# Activity
In your reply, restate all of the records below word for word.

##############################

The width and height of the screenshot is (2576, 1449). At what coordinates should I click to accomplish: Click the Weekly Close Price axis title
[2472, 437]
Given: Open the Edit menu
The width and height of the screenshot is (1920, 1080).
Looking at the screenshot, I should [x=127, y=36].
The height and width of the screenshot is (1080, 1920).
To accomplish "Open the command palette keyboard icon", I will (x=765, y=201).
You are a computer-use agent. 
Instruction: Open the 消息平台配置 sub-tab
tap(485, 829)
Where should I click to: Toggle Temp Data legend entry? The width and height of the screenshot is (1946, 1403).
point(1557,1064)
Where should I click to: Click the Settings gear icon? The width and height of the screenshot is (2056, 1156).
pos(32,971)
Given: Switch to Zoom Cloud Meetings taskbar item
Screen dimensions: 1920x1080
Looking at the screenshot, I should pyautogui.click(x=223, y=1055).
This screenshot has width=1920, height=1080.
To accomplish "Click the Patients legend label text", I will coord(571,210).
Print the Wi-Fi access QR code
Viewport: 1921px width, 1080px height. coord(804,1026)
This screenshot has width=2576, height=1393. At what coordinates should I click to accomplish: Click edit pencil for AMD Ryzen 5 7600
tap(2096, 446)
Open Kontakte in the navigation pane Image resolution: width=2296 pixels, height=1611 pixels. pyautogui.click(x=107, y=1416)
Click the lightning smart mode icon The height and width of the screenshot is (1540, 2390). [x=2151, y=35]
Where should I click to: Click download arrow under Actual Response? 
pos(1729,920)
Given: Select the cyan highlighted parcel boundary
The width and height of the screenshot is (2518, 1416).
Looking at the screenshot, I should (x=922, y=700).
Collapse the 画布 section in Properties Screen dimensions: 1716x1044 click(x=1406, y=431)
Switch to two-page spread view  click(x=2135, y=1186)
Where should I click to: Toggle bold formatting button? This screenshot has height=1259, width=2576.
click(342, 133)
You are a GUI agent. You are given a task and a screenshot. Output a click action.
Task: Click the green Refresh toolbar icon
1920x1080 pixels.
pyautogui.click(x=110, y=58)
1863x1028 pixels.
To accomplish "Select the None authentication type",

##############################

# Task answer
The width and height of the screenshot is (2576, 1449). At what coordinates should I click to accomplish: Click the Weekly Close Price axis title
[2472, 437]
Given: Open the Edit menu
The width and height of the screenshot is (1920, 1080).
Looking at the screenshot, I should [x=127, y=36].
The height and width of the screenshot is (1080, 1920).
To accomplish "Open the command palette keyboard icon", I will (x=765, y=201).
You are a computer-use agent. 
Instruction: Open the 消息平台配置 sub-tab
tap(485, 829)
Where should I click to: Toggle Temp Data legend entry? The width and height of the screenshot is (1946, 1403).
point(1557,1064)
Where should I click to: Click the Settings gear icon? The width and height of the screenshot is (2056, 1156).
pos(32,971)
Given: Switch to Zoom Cloud Meetings taskbar item
Screen dimensions: 1920x1080
Looking at the screenshot, I should pyautogui.click(x=223, y=1055).
This screenshot has width=1920, height=1080.
To accomplish "Click the Patients legend label text", I will coord(571,210).
Print the Wi-Fi access QR code
Viewport: 1921px width, 1080px height. coord(804,1026)
This screenshot has width=2576, height=1393. At what coordinates should I click to accomplish: Click edit pencil for AMD Ryzen 5 7600
tap(2096, 446)
Open Kontakte in the navigation pane Image resolution: width=2296 pixels, height=1611 pixels. pyautogui.click(x=107, y=1416)
Click the lightning smart mode icon The height and width of the screenshot is (1540, 2390). [x=2151, y=35]
Where should I click to: Click download arrow under Actual Response? 
pos(1729,920)
Given: Select the cyan highlighted parcel boundary
The width and height of the screenshot is (2518, 1416).
Looking at the screenshot, I should (x=922, y=700).
Collapse the 画布 section in Properties Screen dimensions: 1716x1044 click(x=1406, y=431)
Switch to two-page spread view  click(x=2135, y=1186)
Where should I click to: Toggle bold formatting button? This screenshot has height=1259, width=2576.
click(342, 133)
You are a GUI agent. You are given a task and a screenshot. Output a click action.
Task: Click the green Refresh toolbar icon
1920x1080 pixels.
pyautogui.click(x=110, y=58)
1863x1028 pixels.
To accomplish "Select the None authentication type",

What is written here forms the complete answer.